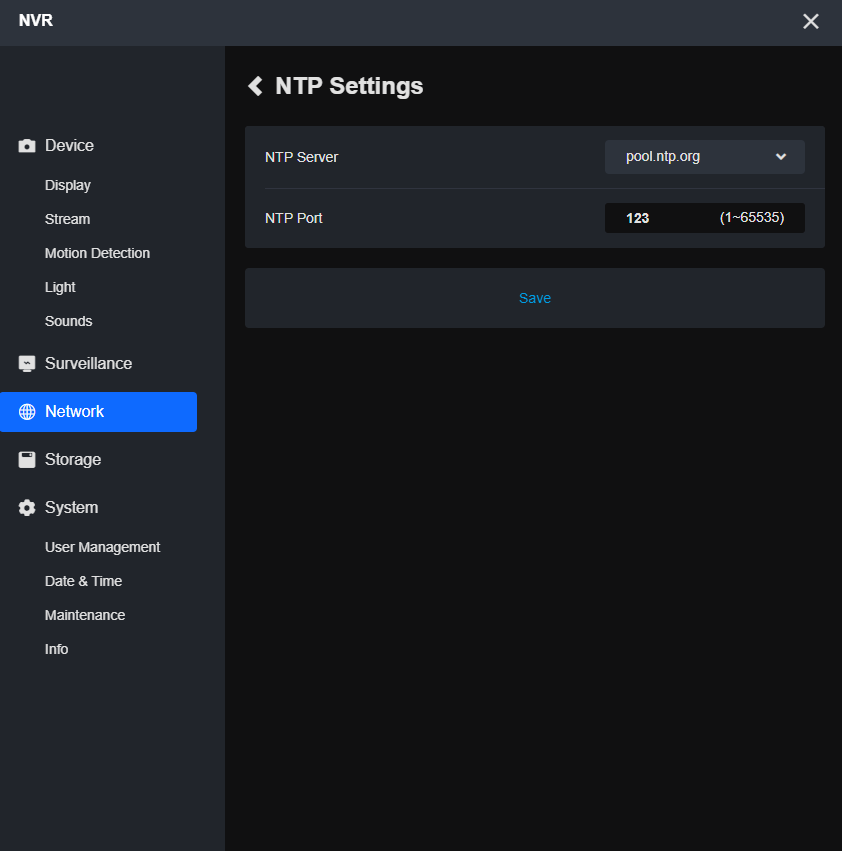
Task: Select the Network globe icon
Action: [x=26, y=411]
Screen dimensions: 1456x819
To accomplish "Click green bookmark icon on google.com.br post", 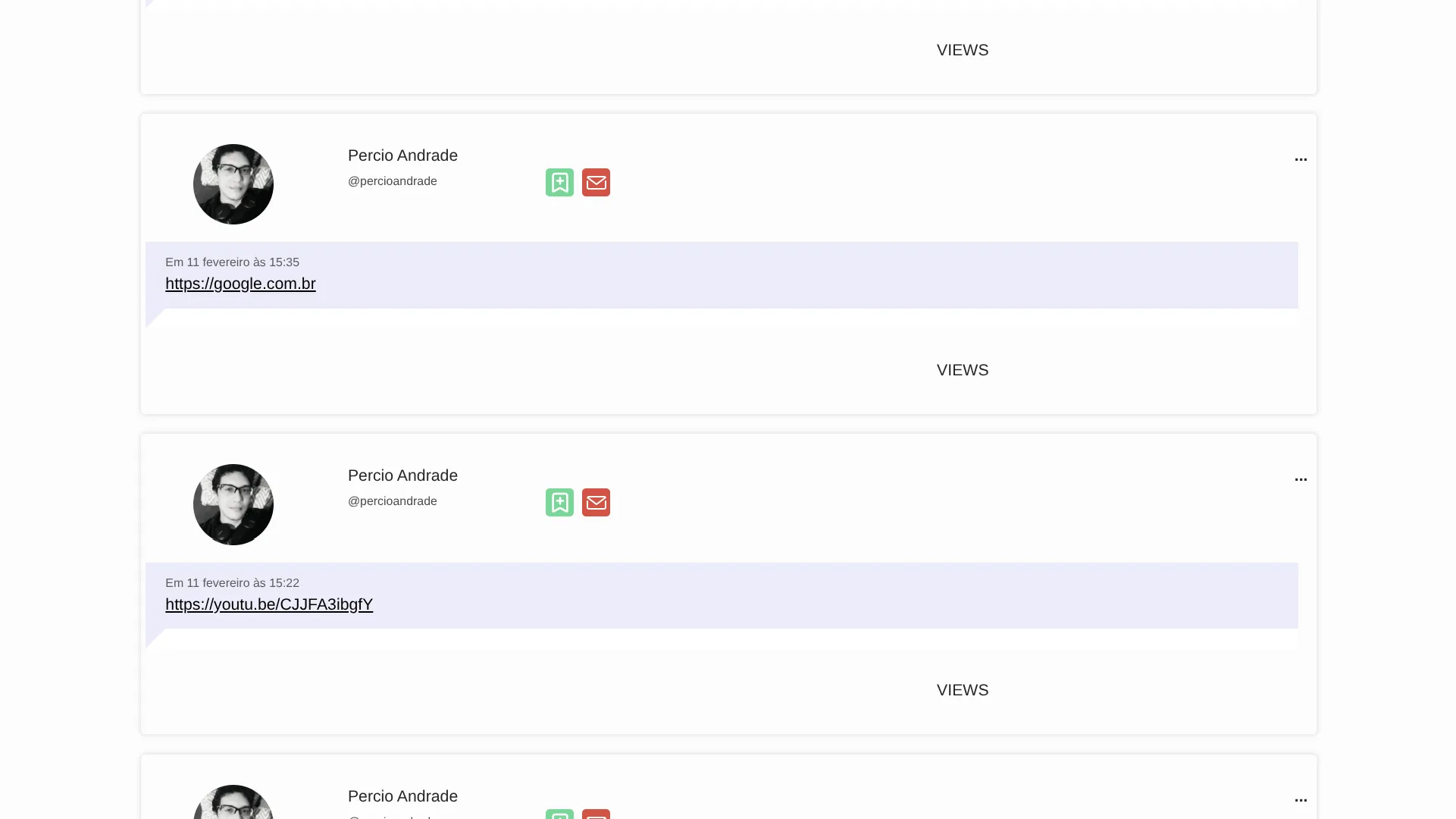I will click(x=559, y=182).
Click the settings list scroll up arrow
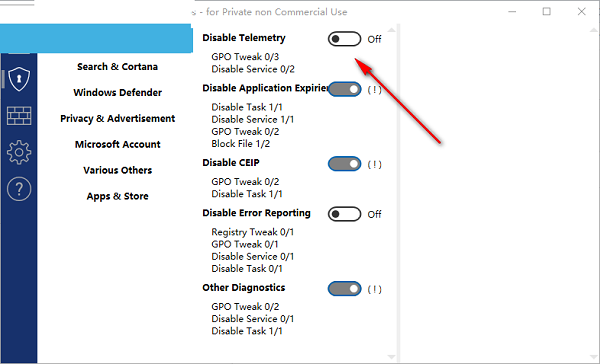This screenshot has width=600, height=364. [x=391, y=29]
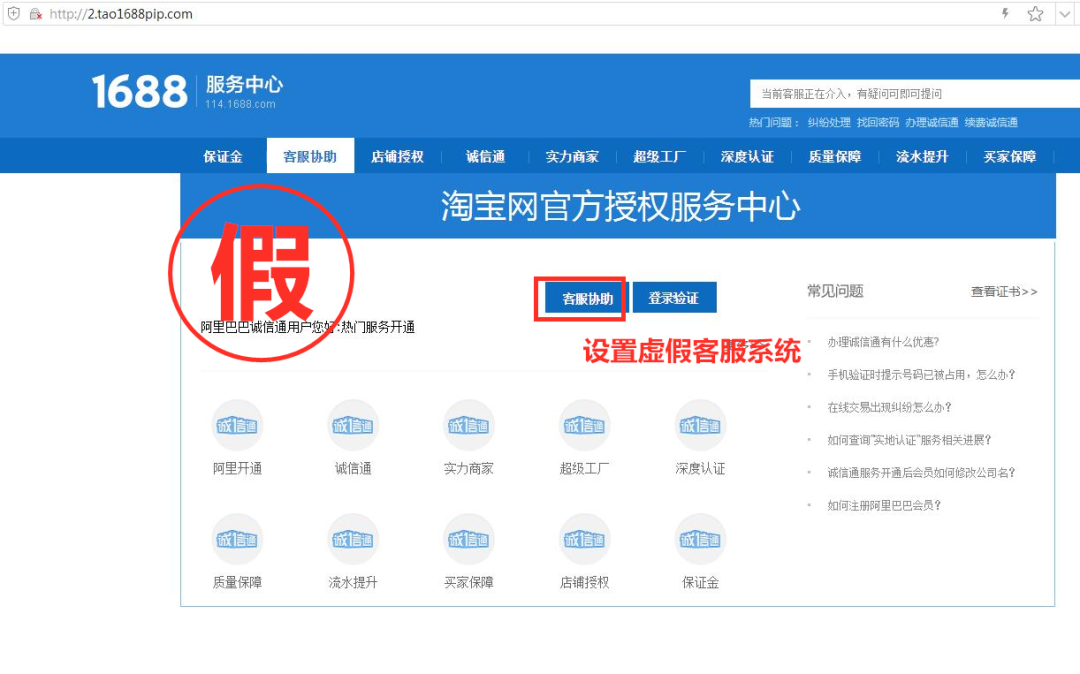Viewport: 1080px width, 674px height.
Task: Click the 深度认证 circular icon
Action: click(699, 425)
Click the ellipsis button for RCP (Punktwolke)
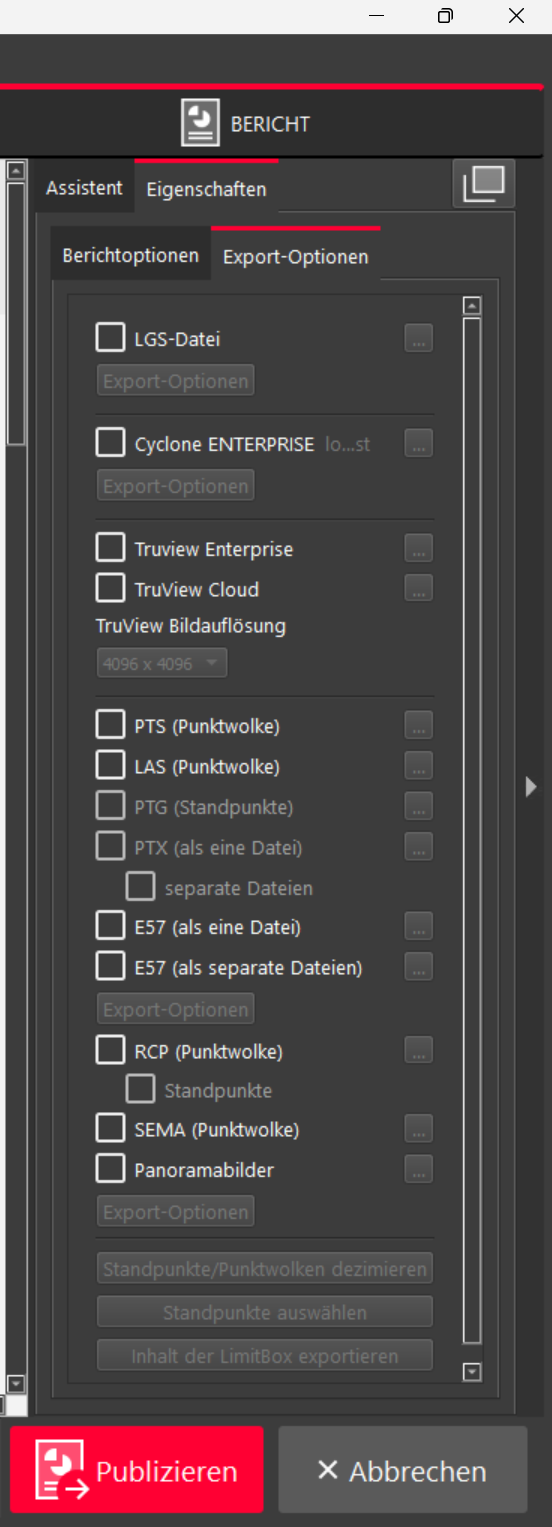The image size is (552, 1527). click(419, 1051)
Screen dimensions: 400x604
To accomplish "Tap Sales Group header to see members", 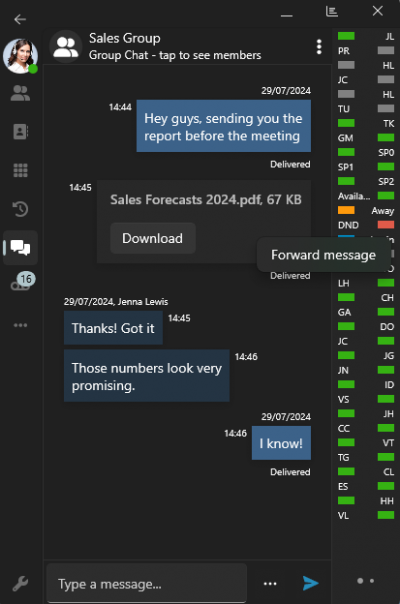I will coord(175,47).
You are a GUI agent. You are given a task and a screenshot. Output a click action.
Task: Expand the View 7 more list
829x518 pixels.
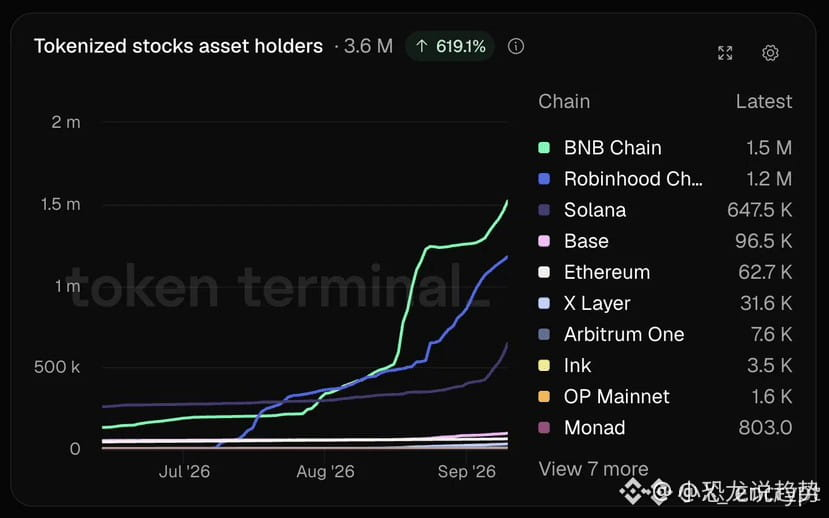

:: Given instruction ::
Can you reproduce the data above word for word, starting at the line containing "Click the settings list scroll up arrow" and ending at the line containing "The image size", leaving out the pictures?

:: Full response ::
Click the settings list scroll up arrow
This screenshot has width=600, height=364. [x=391, y=29]
Viewport: 1080px width, 674px height.
Task: Click the 深度认证 circular icon
Action: click(699, 425)
Click the ellipsis button for RCP (Punktwolke)
The image size is (552, 1527). click(419, 1051)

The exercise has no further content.